Assignment: Repeat the records below exactly, leaving out every picture.

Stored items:
########################################

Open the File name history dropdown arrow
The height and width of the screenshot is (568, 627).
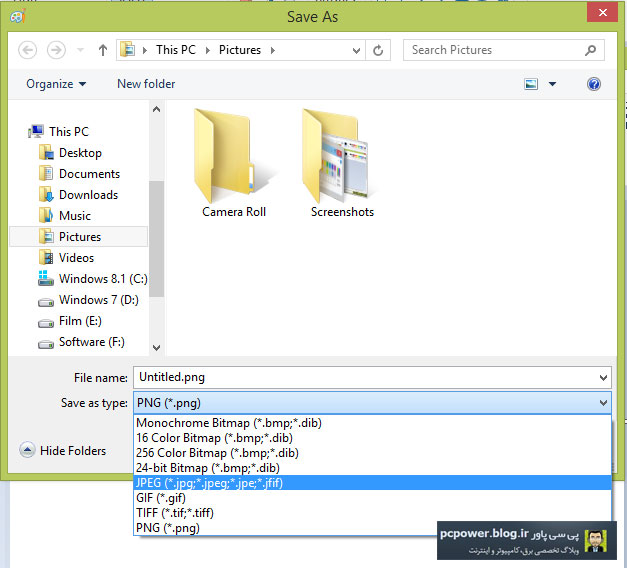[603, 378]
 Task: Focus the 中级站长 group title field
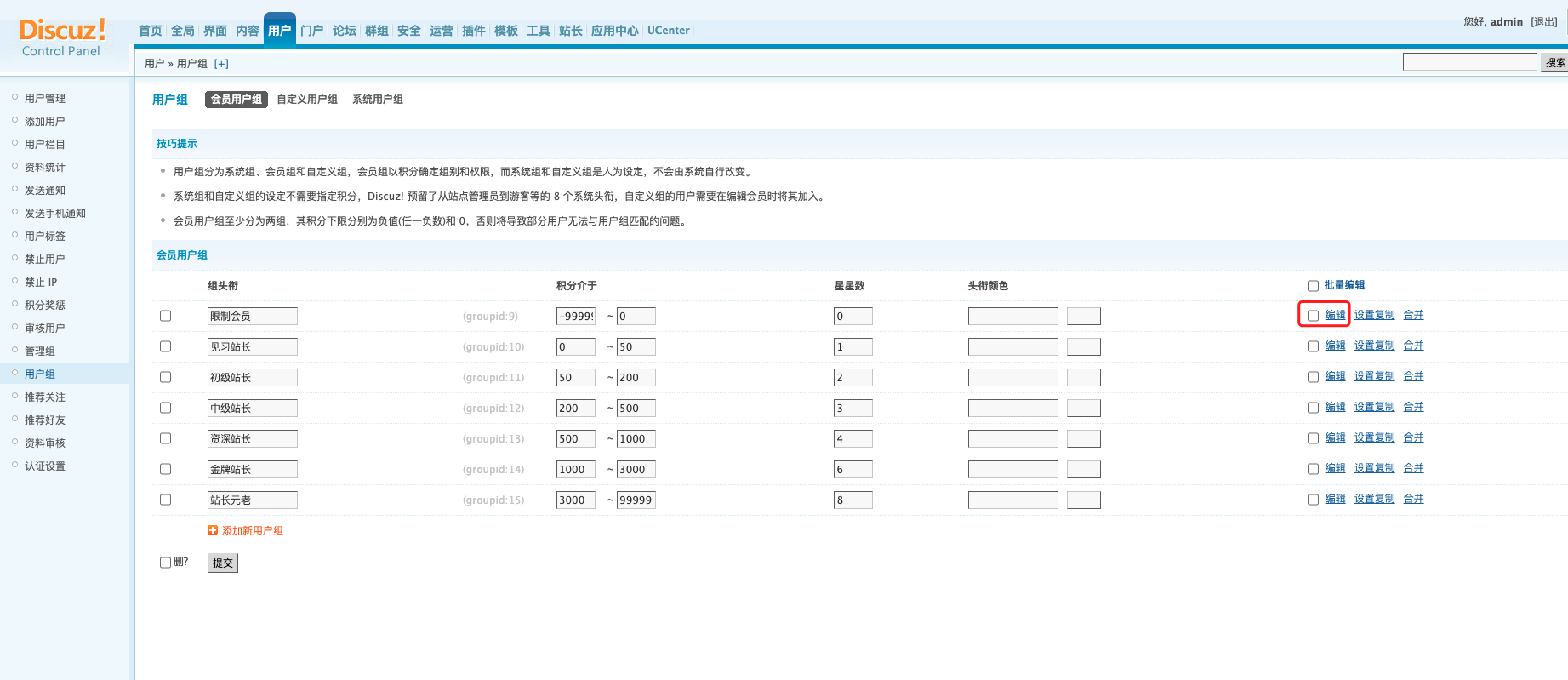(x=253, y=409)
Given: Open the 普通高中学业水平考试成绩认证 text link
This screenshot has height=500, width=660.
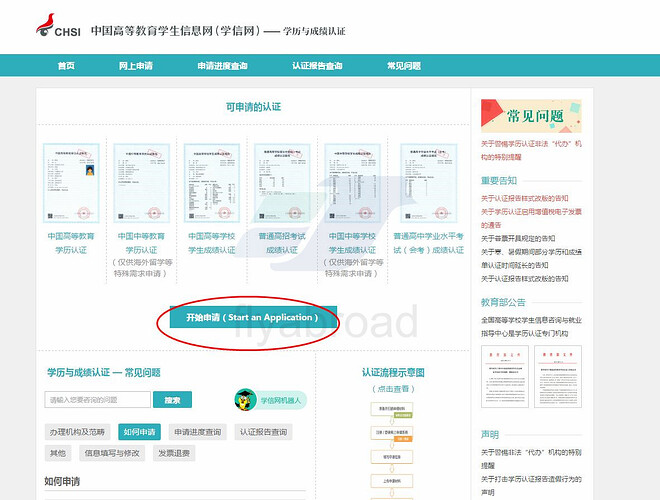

########################################

Answer to the exercise:
Open the File name history dropdown arrow
The height and width of the screenshot is (568, 627).
[603, 378]
 Task: Focus the 中级站长 group title field
(x=253, y=409)
Given: Open the 普通高中学业水平考试成绩认证 text link
This screenshot has height=500, width=660.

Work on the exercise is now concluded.